The vast majority of Polish enterprises have been the target of cybercriminal attacks at least once in the past year.
In 2023, as many as two-thirds of companies in Poland recorded at least one cyberattack, according to the latest study by KPMG (an international network of auditing and consulting firms). Hackers primarily use phishing, i.e. they try to steal credentials.
KPMG specified that phishing is mainly carried out by sending fake emails or text messages with links or attachments. According to Michał Kurek, head of cybersecurity at KPMG in Poland and Central and Eastern Europe, due to the increased cyberattacks, companies should take care to educate employees in this area.

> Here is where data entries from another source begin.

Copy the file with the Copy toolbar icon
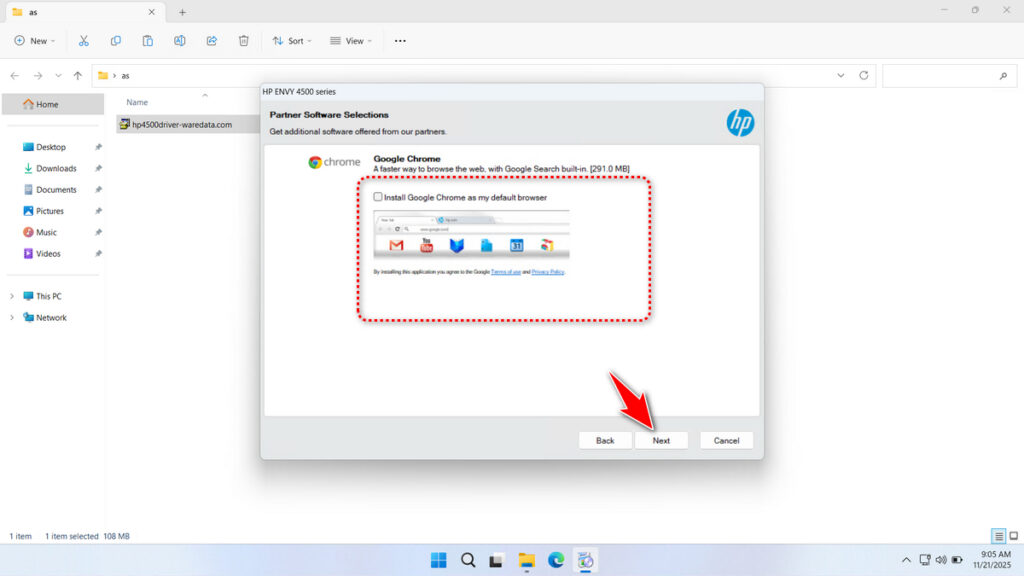The width and height of the screenshot is (1024, 576). coord(115,41)
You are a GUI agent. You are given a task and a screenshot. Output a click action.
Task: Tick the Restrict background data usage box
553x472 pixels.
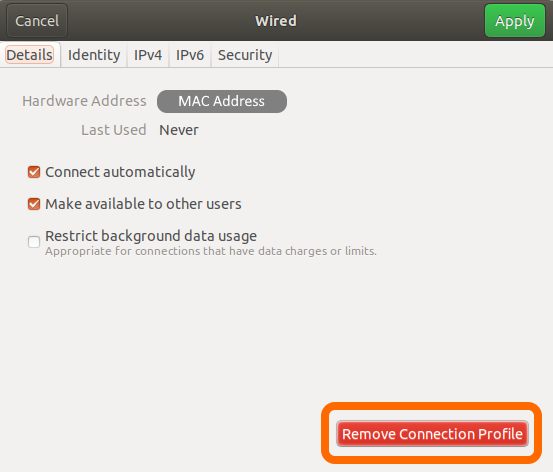point(34,242)
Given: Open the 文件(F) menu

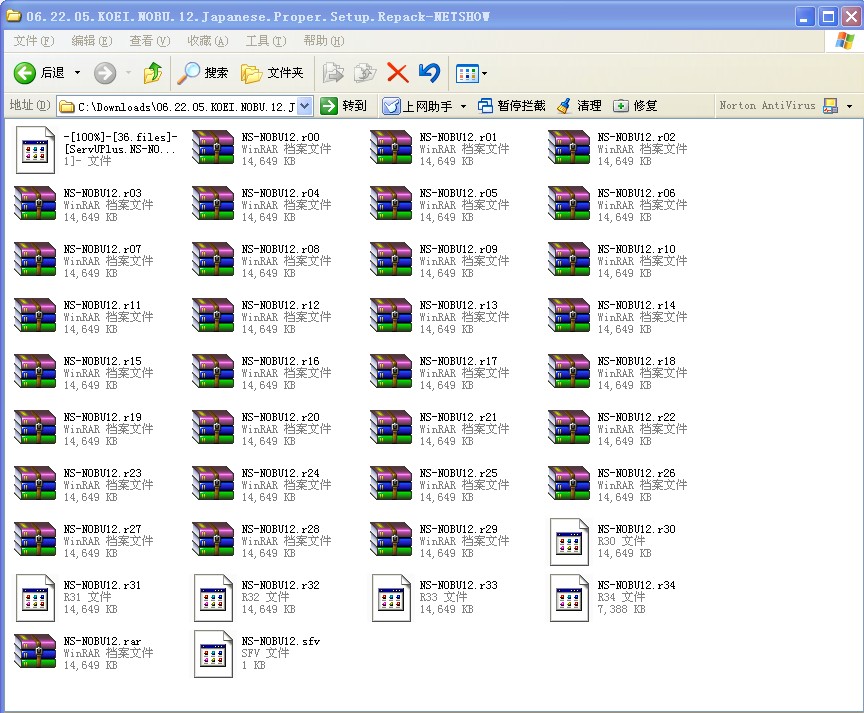Looking at the screenshot, I should [x=33, y=41].
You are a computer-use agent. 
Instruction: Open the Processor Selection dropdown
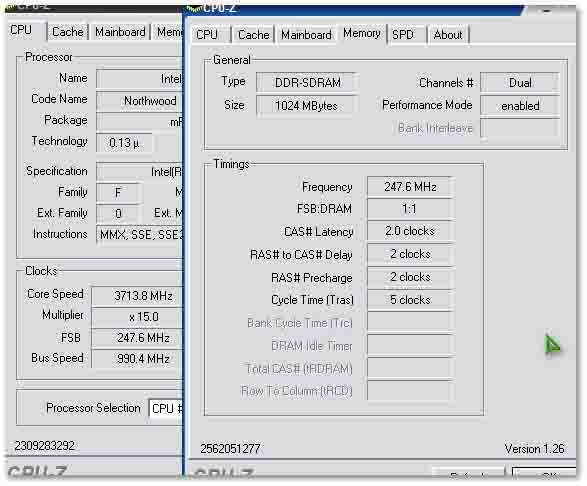point(166,408)
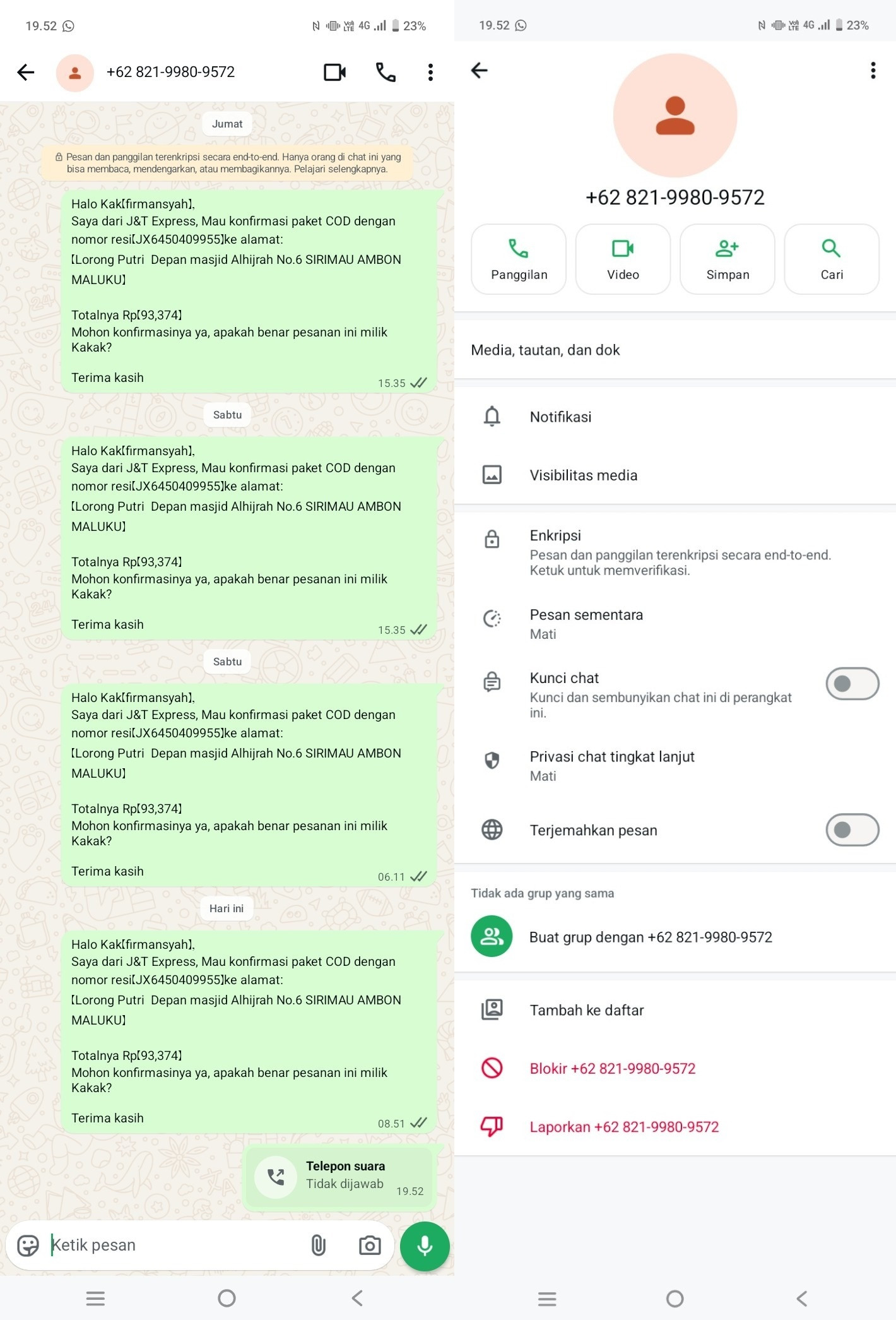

Even if we are protected by technology, if manipulated appropriately we can turn it off and click the OK button a few times in strange windows and let the attacker into our computer or network
– said Michał Kurek.
Companies themselves consider cyberattacks using malware (malware) to be the main threat, and they take DoS/DDoS attacks, which cut off access to the victim’s website or server, less seriously. According to Michał Kurek, the number of DoS/DDoS attacks is not decreasing, but companies are more resistant to them thanks to better security. Therefore, instead of attacking the websites themselves, hackers have turned their attention to VPNs used for remote work, which has become very popular after the pandemic.
The KPMG report also showed that more than half of enterprises in Poland have problems finding qualified employees in the field of cybersecurity, which is why most companies use the services of external entities.